At 9 a.m. Friday, the 25 top officers of BankAmerica gathered on the 50th floor of the headquarters building in San Francisco for their monthly management meeting. The mood was upbeat, befitting an organization gaining strength with each quarter.
The day before, California’s largest banking company had reported third-quarter earnings that were stronger than industry analysts had expected and more than triple the profit of a year ago.
But the talk around the table in the bank’s board room Friday was also of problems that remain for the company and its primary unit, Bank of America.
A. W. Clausen, chairman and chief executive, reminded his senior managers that revenue from fees and charges was flat from a year earlier and the company is still overstaffed in some areas.

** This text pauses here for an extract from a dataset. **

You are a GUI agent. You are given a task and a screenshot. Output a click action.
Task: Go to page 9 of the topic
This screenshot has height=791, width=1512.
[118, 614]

“We’re all feeling a lot better than we were two years ago,” Clausen said in an interview a few hours after the meeting ended. “Not complacent. But I’m damned pleased.”
In describing the session earlier in the day, Clausen acknowledged that some executives expressed concern about continuing job cuts to trim expenses. The company eliminated 4,700 positions in the first nine months of 1988; the bank has nearly 7,000 fewer empoloyees than it did a year ago.
But Clausen said he and other senior officials are determined to make further inroads in personnel costs and related expenses in the coming months, although he declined to provide specific figures.
The meeting Friday morning, which lasted until shortly past noon, marked not only the strong earnings report for the third quarter, but the second anniversary of Clausen’s return to the helm of the bank from which he had retired in 1981.
A New Clausen
In reflecting on the past two years during a 90-minute interview in his 40th-floor office Friday, Clausen praised the team effort of the bank’s employees and his fellow executives, peppering his conversation with terms such as “collegiality” and “communication” and “shared goals.”
A lot of current and former B of A employees say this expansiveness marks a new Tom Clausen, an executive who has learned to share the authority for decision making and shed his autocratic manner.
Clausen did not flinch when asked if he had abandoned what many said was a harsh management style. Nor did he acknowledge that he ever ignored his colleagues.
“We have an old Norwegian saying that covers that,” Clausen said. “Bull crap.”
He said he never failed to consult with other bank officials. And on Friday he was lavish in praising the executives who have improved the bank’s domestic credit quality and helped it regain the confidence and accounts of a public that had lost a degree of faith.
Certainly the results of that progress showed in the quarterly earnings report, which showed a sharp increase in income from consumer and real estate loans, a barometer of customer confidence. In addition, B of A has opened more customer accounts than it has closed each month since July, 1987.
Big Loan Exposure
The picture, of course, is not completely rosy. Non-interest income, which is derived from fees and charges, has remained flat, and the bank cannot become solidly profitable without growth there.
BankAmerica also has an enormous and nagging loan exposure in less developed countries. But reserves for the LDC debt have increased to 31%, according to the bank.
Two years ago, the bank was far worse off. Clausen said he was “scared” when he first returned to the bank following unfounded rumors that the institution was on the brink of bankruptcy. But he said his comfort level has increased with each quarter of improvement.
“The last two years have been the most satisfying and rewarding in my lifetime,” Clausen said, leaning forward in his chair. “But I wouldn’t want to go through it more than once.”